> [Items listed in a dataset]:
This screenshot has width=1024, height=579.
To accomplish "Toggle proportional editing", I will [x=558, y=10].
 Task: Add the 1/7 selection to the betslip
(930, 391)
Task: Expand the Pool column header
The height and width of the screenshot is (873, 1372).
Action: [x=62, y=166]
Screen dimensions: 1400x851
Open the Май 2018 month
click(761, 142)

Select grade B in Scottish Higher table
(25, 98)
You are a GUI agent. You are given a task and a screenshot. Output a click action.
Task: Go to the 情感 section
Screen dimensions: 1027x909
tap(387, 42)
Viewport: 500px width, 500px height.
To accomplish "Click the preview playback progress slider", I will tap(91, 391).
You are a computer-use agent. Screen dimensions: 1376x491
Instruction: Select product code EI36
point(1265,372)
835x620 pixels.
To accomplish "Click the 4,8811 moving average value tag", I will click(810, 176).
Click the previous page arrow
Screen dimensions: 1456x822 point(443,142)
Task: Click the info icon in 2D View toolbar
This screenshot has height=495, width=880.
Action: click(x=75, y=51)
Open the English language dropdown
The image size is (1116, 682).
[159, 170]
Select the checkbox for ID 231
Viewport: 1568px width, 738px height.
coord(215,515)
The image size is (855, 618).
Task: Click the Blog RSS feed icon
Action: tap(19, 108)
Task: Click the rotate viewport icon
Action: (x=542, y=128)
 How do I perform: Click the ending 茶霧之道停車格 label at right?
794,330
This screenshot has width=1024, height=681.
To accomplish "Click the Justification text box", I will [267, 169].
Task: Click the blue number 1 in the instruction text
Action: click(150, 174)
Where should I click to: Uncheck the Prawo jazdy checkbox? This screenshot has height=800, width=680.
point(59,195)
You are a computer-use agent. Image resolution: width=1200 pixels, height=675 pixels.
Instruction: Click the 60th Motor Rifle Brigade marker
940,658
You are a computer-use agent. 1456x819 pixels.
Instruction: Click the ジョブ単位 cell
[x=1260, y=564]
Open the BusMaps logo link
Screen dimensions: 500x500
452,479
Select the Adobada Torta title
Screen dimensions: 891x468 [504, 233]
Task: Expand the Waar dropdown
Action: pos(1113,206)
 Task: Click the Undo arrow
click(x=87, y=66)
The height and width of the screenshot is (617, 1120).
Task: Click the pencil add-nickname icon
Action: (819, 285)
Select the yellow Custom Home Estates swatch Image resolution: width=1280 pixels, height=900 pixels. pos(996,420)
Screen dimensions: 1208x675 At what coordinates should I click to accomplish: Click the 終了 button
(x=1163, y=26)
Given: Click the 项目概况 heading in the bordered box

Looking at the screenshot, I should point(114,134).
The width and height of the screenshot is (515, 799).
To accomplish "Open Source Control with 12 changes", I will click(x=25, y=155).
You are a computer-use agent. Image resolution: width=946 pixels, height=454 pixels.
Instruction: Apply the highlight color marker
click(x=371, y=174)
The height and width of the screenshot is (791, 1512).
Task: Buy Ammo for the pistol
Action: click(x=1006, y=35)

> [What to do]: Quote in full each line from the top of the records above through the line with "Select the checkbox for ID 231"; stop after that line.

> [Task output]:
This screenshot has width=1024, height=579.
To accomplish "Toggle proportional editing", I will [x=558, y=10].
 Task: Add the 1/7 selection to the betslip
(930, 391)
Task: Expand the Pool column header
The height and width of the screenshot is (873, 1372).
Action: [x=62, y=166]
Screen dimensions: 1400x851
Open the Май 2018 month
click(761, 142)

Select grade B in Scottish Higher table
(25, 98)
You are a GUI agent. You are given a task and a screenshot. Output a click action.
Task: Go to the 情感 section
Screen dimensions: 1027x909
tap(387, 42)
Viewport: 500px width, 500px height.
To accomplish "Click the preview playback progress slider", I will tap(91, 391).
You are a computer-use agent. Screen dimensions: 1376x491
Instruction: Select product code EI36
point(1265,372)
835x620 pixels.
To accomplish "Click the 4,8811 moving average value tag", I will click(810, 176).
Click the previous page arrow
Screen dimensions: 1456x822 point(443,142)
Task: Click the info icon in 2D View toolbar
This screenshot has height=495, width=880.
Action: click(x=75, y=51)
Open the English language dropdown
The image size is (1116, 682).
[159, 170]
Select the checkbox for ID 231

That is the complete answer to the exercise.